- 250 g butter or margarine
- 190 g granulated sugar (vanilla if poss)
- 1 sachet of vanilla sugar / few drops vanilla essence (or just use vanilla sugar above)
- 6 eggs, separated
- 150 g ground poppy seeds (this requires a special grinder to squash the seeds - do not attempt in liquidiser!!)
- 180 g plain flour (wholemeal or coarser flour to be encouraged)
- 1 sachet baking powder
- 200–250 ml milk
- icing sugar to dust
1. Preheat oven to 180, fan oven 160 ˚C. Thoroughly grease medium size cake tin (ideally a ring mould, with a hole in the middle) and dust with flour.
2. Cream butter/marg and sugar, add vanilla and egg yolks and beat until light and fluffy.
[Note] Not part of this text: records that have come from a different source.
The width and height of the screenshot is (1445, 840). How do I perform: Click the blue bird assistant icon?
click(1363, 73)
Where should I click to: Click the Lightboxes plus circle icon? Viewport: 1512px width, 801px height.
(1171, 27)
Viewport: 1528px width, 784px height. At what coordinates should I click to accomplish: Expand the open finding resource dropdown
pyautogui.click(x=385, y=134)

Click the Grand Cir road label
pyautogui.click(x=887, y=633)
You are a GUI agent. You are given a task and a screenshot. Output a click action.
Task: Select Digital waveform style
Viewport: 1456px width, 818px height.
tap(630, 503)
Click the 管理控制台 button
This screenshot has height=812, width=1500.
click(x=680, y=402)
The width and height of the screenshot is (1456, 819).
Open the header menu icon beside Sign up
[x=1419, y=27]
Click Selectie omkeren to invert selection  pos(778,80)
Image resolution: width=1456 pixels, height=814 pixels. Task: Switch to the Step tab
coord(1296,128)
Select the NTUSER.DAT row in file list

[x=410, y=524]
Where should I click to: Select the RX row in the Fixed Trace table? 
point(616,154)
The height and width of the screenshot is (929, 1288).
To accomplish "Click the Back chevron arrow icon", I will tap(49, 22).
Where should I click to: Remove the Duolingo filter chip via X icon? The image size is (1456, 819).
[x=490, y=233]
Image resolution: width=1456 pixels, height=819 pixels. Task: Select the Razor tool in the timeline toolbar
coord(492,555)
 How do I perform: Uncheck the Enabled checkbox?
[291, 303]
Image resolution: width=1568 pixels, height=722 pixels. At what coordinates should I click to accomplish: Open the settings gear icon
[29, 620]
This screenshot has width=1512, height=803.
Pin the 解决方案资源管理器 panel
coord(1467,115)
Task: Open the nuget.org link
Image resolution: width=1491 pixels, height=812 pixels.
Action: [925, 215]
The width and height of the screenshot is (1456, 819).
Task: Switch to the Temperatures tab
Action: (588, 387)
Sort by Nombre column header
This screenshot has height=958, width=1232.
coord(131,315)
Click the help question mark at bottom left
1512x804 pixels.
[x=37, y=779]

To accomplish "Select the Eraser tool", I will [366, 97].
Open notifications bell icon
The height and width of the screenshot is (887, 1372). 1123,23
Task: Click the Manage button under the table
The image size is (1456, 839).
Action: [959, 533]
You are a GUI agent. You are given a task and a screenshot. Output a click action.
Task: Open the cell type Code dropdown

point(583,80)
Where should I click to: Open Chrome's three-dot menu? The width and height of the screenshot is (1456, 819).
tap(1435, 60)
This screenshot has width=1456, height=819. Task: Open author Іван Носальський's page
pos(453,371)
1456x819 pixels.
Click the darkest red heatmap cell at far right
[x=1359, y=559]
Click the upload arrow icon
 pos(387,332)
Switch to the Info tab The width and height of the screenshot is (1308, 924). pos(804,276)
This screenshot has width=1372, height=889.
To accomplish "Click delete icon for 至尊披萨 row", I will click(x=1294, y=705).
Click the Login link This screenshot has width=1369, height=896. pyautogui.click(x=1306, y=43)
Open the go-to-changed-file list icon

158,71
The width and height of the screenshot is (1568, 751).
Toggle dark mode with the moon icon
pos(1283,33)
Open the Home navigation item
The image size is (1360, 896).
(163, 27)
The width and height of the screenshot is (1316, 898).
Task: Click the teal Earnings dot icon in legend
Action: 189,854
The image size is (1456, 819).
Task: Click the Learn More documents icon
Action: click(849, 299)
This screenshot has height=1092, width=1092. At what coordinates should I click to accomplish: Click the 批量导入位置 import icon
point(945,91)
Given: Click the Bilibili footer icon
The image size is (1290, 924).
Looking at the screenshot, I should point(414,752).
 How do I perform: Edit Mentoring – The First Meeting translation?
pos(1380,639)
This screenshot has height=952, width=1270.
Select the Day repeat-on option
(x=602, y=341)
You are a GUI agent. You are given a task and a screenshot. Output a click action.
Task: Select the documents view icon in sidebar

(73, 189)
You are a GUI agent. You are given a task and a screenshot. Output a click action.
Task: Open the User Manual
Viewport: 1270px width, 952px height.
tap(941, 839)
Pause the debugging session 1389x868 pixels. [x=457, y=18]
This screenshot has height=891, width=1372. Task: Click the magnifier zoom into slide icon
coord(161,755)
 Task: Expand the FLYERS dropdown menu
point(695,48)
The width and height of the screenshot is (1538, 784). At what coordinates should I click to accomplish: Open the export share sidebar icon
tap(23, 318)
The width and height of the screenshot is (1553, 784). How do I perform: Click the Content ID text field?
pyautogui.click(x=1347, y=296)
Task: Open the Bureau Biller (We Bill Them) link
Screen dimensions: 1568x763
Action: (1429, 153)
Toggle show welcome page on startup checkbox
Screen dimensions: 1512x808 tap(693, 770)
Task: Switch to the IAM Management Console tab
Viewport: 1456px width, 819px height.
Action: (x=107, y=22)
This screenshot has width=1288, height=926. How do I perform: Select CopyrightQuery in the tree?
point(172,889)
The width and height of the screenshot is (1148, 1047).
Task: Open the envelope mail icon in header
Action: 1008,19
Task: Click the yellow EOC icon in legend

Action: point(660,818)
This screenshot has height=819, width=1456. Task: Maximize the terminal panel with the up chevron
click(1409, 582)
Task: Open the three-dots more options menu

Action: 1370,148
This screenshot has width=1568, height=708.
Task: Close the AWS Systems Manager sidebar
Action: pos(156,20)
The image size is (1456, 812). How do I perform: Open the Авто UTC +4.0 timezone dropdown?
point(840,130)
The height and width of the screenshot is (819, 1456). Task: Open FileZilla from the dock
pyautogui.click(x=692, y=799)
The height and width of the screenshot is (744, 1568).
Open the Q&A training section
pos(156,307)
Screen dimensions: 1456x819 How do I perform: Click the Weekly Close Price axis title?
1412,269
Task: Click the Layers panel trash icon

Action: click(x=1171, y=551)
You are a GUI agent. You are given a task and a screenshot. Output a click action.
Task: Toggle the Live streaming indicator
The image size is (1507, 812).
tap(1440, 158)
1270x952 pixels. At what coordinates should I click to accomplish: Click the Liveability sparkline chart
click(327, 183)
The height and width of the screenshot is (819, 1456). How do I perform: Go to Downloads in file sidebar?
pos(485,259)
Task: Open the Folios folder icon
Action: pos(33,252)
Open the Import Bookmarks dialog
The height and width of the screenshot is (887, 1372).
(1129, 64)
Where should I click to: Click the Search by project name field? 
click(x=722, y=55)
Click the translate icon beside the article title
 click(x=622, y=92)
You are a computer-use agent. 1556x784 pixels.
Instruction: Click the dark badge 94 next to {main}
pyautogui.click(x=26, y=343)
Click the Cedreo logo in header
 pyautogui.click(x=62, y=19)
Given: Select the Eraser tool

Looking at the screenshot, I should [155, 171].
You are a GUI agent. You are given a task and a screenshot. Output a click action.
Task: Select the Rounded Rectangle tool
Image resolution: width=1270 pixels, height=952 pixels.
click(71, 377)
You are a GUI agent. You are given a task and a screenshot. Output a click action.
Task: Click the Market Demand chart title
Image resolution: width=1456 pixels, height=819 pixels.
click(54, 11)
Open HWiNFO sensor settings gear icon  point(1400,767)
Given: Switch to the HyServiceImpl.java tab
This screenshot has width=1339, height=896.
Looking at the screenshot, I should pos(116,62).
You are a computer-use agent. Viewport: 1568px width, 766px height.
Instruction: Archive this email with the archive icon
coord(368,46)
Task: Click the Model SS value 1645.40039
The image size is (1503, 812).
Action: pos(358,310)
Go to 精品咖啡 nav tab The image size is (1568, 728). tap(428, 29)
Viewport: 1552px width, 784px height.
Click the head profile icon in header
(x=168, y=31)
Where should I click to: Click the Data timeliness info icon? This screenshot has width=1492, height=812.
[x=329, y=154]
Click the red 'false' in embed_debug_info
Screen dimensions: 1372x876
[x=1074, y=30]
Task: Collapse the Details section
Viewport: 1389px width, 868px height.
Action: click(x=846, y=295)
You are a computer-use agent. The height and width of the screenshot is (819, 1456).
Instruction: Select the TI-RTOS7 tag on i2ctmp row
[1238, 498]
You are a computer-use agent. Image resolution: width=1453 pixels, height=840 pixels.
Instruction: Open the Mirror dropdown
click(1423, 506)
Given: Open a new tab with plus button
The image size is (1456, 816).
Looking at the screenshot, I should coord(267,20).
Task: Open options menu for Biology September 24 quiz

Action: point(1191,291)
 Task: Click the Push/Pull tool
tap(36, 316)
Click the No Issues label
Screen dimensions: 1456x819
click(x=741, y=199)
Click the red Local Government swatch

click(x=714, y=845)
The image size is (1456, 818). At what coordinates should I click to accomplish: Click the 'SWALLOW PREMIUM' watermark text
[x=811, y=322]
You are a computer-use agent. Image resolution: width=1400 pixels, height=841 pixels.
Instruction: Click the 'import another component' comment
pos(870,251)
Add the poppy seed mush and the baking powder. Mix, and add enough milk to obtain a dropping consistency. Whisk the egg whites until standing in firm peaks and fold into the mixture. Pour into the prepared tin, smooth the top, and bake for 45 minutes to 1 hour.
3. Check that the cake is completely done: stick a cake tester in in a few places! It has a tendency to be a bit sticky in the middle. When convinced, take it out of the oven and cool for 3 minutes in the tin, then carefully turn the cake out of the tin and cool on a wire rack.
Variation: At the egg white stage, add two handfuls of fresh or frozen cherries (hlaved, stones removed).